The above discussion briefly puts into context the goal of the Duluth model. Below are some assumptions of the model that have proven controversial:
- Not all violence is equal. Some violence is part of relentless pressure to control others, some violence is an effort not to be controlled or to survive. To be blind to this distinction leads to actually lending a hand to the powerful who can evade accountability better than their survivors. Because males are more inclined to use power systematically and also more inclined to try solve problems by controlling their partners, this distinction identifies males overwhelmingly. Hence the misunderstanding that the Duluth model is at its core just a bias against men.
- The primary burden for ending the abuse belongs to the community and the primary aggressor, not the survivor. That is, abuse is not a personal problem. This recognizes that survivors, by definition, need some equalization. It also means that once the system gets involved, the survivor loses most of her say so about what happens. If the agencies involved responded in accord with the survivor's wishes at any moment, it would make manipulating the survivor an even greater prize for the primary aggressor. (this is in fact the 'old way', with the greater mortality)
- All agencies must work for the survivor's safety. This is necessary to prevent agencies from being turned against each other and against the survivor, the dynamics of primary aggression being as insidious as they are. For those working with primary aggressors in 'treatment' programs, the normal allegiance a therapist has for a client is not operative, and it should not be pretended. In its place can be offered respect, courtesy, honesty, and time and experience.
- Primary aggressors must be held accountable. That is, they must be honest about what happened. (In those rare occasions where honesty actually happens, making amends and reparations tends to proceed spontaneously.) This honesty is a fundamental of all offender treatment. Only when there is no dispute about what happened can any fruitful efforts to decrease its happening occur. This is perhaps the most difficult step in the whole effort to decrease domestic violence. In the author's experience, it almost never happens.

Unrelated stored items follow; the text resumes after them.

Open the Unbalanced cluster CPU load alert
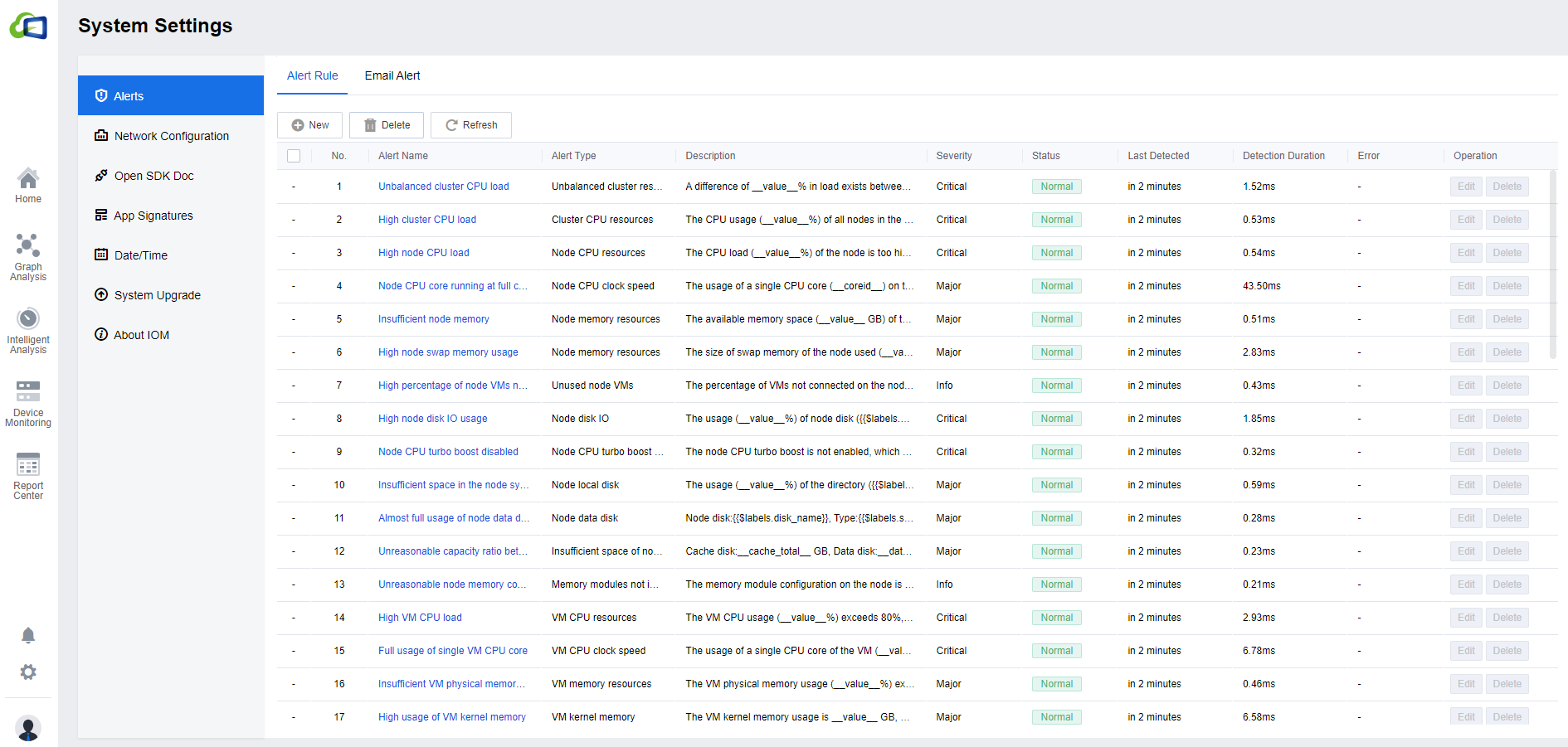Viewport: 1568px width, 747px height. (x=443, y=187)
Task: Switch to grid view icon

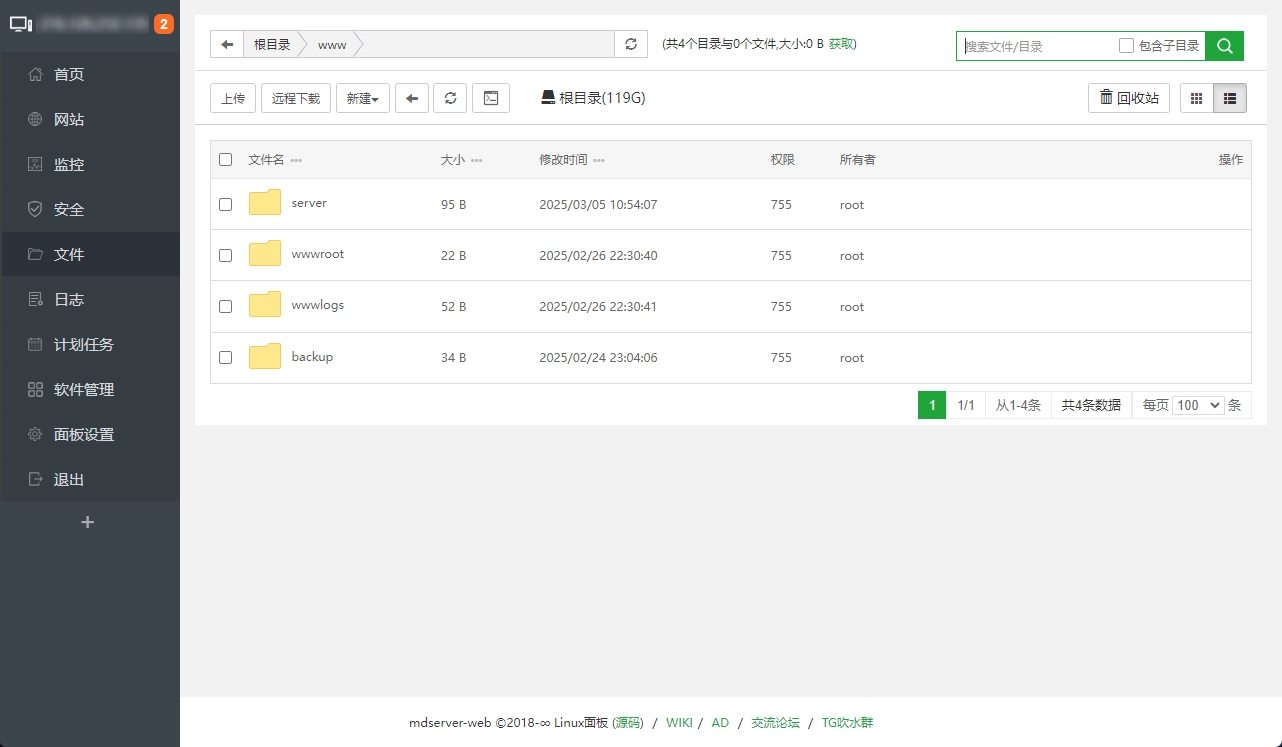Action: click(1196, 98)
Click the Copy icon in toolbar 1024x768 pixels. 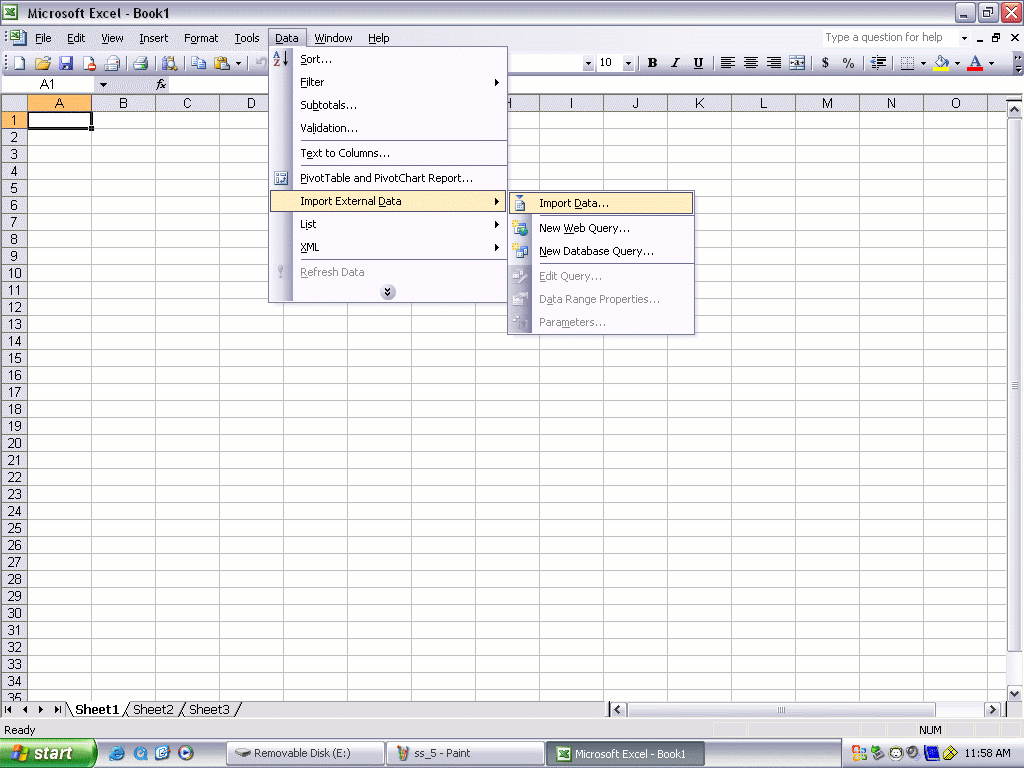(x=199, y=63)
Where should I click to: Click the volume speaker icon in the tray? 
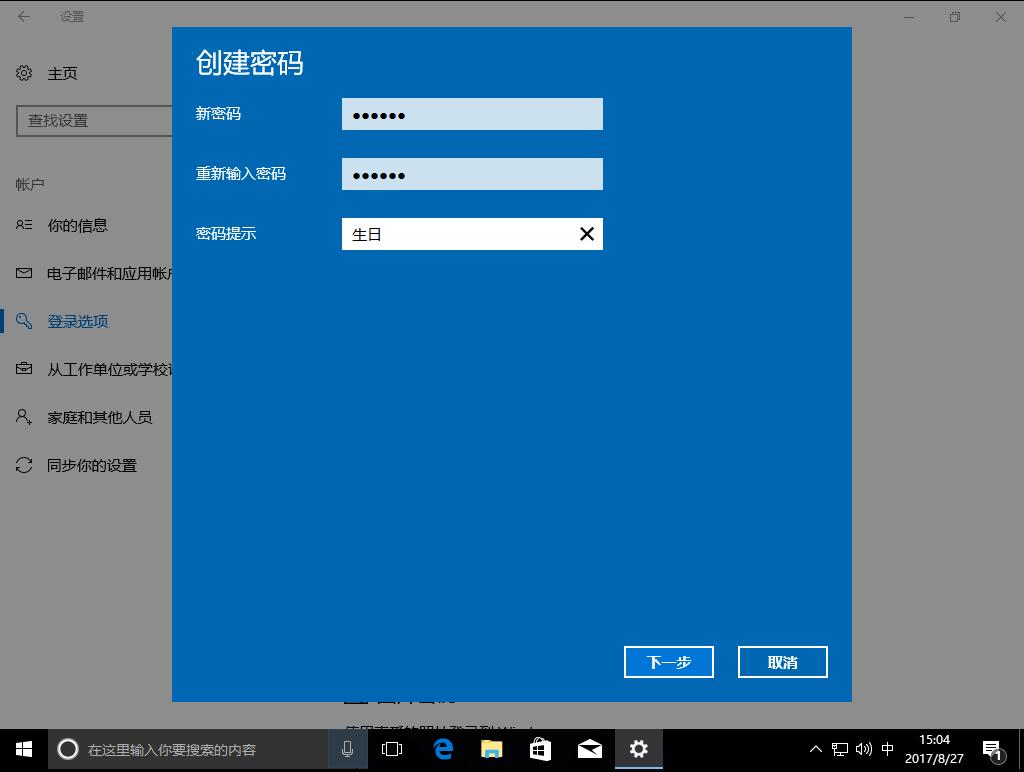tap(862, 748)
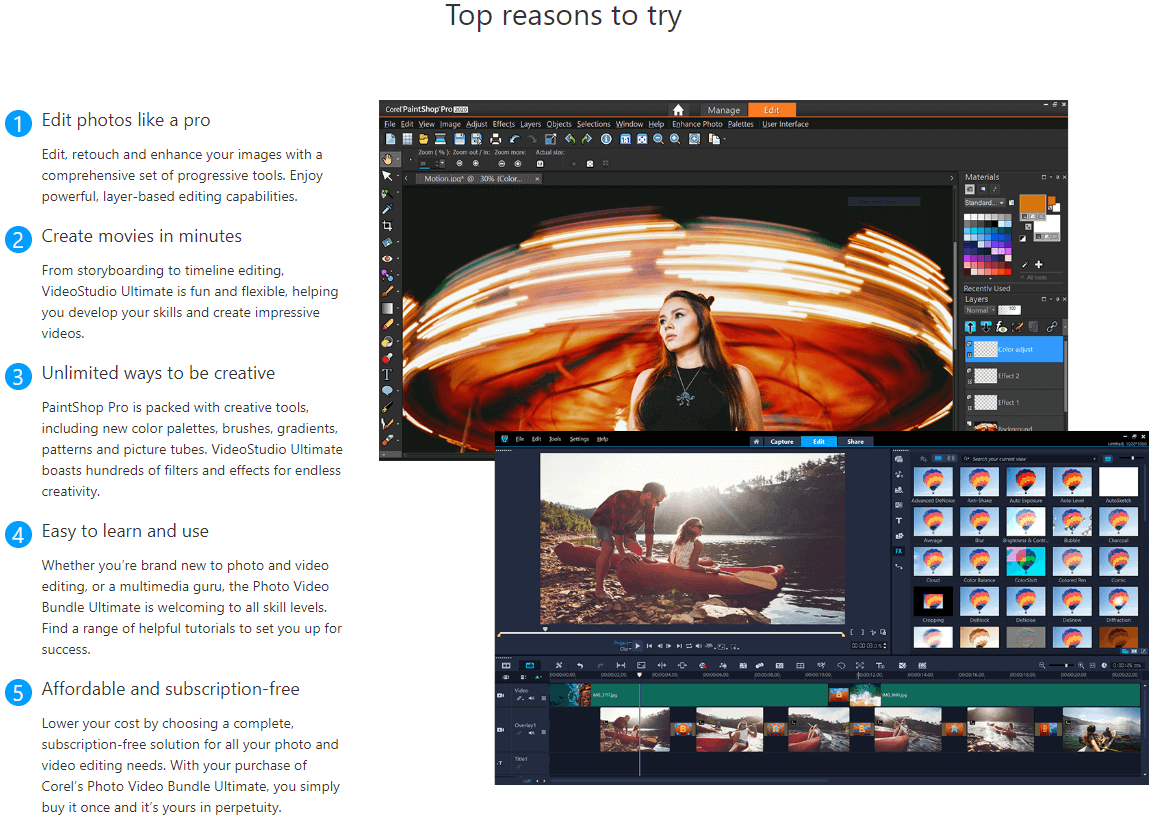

It seems that it takes considerable emotional and attitude change on the part of primary aggressors before even a first step of agreeing that the abuse happened can occur. In this work of individual change the Duluth model is perhaps rightly seen to be lacking. As a curriculum for offenders, the Duluth model is just a statement of ethical precepts, which however laudable, in the context of court-ordered treatment, is received as finger wagging.
When the Duluth model was examined as a method of individual change, it was found unimpressive. However, it is, as stated above, more a sociological intervention than a model of individual change. It is perhaps a false assumption that safety must come through personality change of primary aggressors--that assumption really just goes back to the "fix the relationship" idea.
It is also good to remember that in the 1970's, societally-enforced individual accountability was much lower than today. Therapy and many other things were misused at times to avoid responsibility. The Duluth model does not forbid traditional therapy (a common misunderstanding) but rather forbids its use as evidence of accountability. Concurrent with and subsequent to 'batterer's treatment", other methods of change are still available to everyone, including 12-step, psycho-therapeutic, religious, educational, etc. (Couples therapy, with good reason, cannot be concurrent) 'Duluth' interventions merely provide a sanity-saving and sometimes life-saving basic structure on the community's response.
Despite being at its core a pragmatic model, the Duluth model is perceived as a political or philosophical position. Perhaps this is why: the impetus for the change in the way domestic violence was handled came from feminists. Explanations for the need for this model were both pragmatic and feminist. But pragmatic models demand changes based on trial and err, both in development, and in refinement. Thirty years after its initial formulation, the Duluth model has not changed much. There has been a split: pragmatic voices calling for some changes based on the experience of three decades, and some feminist voices calling for no change to protect gains in awareness of male privilege. For change to be valuable, and not merely a reverting to the previous state of affairs, it is necessary that all involved understand the reasons behind the 'rules'.